• **Material provided**
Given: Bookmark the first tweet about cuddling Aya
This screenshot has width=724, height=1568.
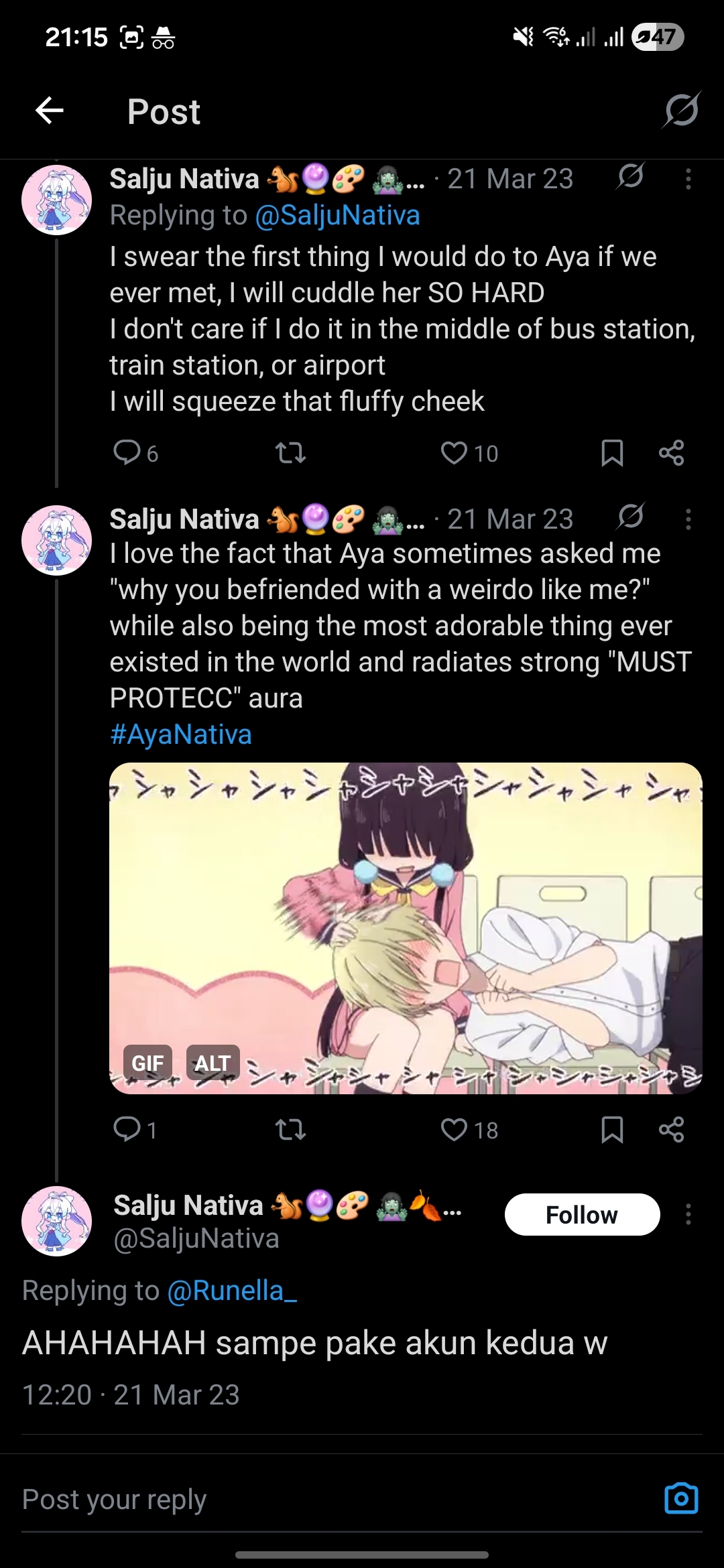Looking at the screenshot, I should (611, 454).
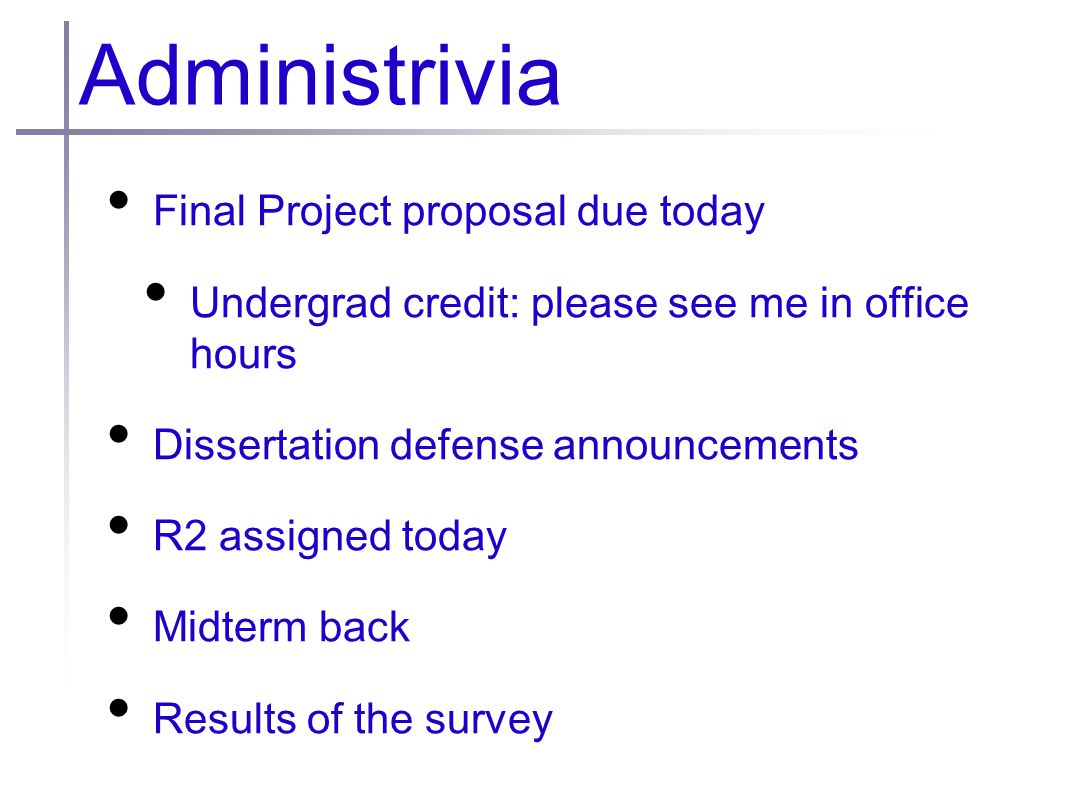This screenshot has height=800, width=1066.
Task: Click the horizontal divider line under title
Action: point(462,132)
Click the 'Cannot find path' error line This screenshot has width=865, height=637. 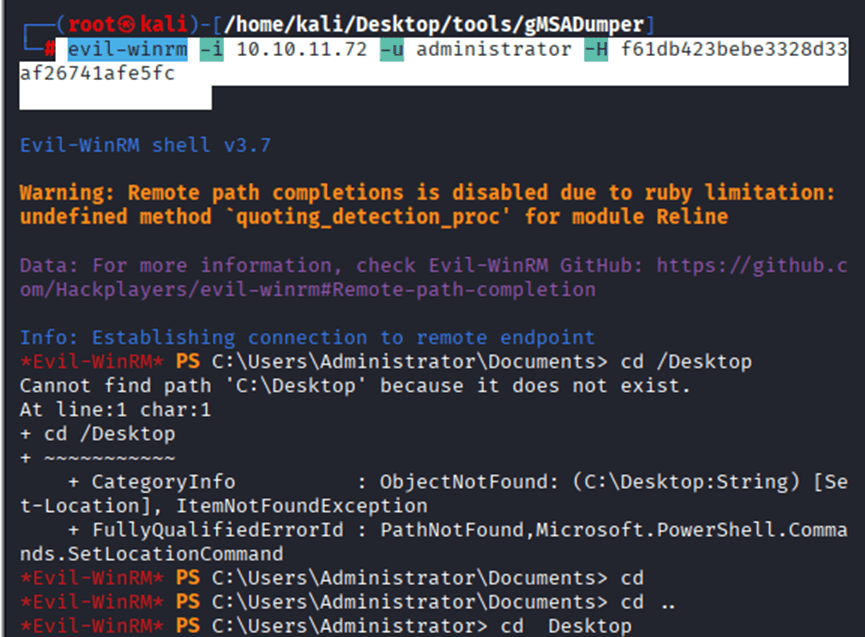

• **Exercise**
Copy the listing in full and without alteration, omitting every picture.

• **Exercise result**
Given: Bookmark the first tweet about cuddling Aya
This screenshot has width=724, height=1568.
Looking at the screenshot, I should (611, 454).
This screenshot has height=800, width=1066.
Task: Click the horizontal divider line under title
Action: point(462,132)
Click the 'Cannot find path' error line This screenshot has width=865, height=637. 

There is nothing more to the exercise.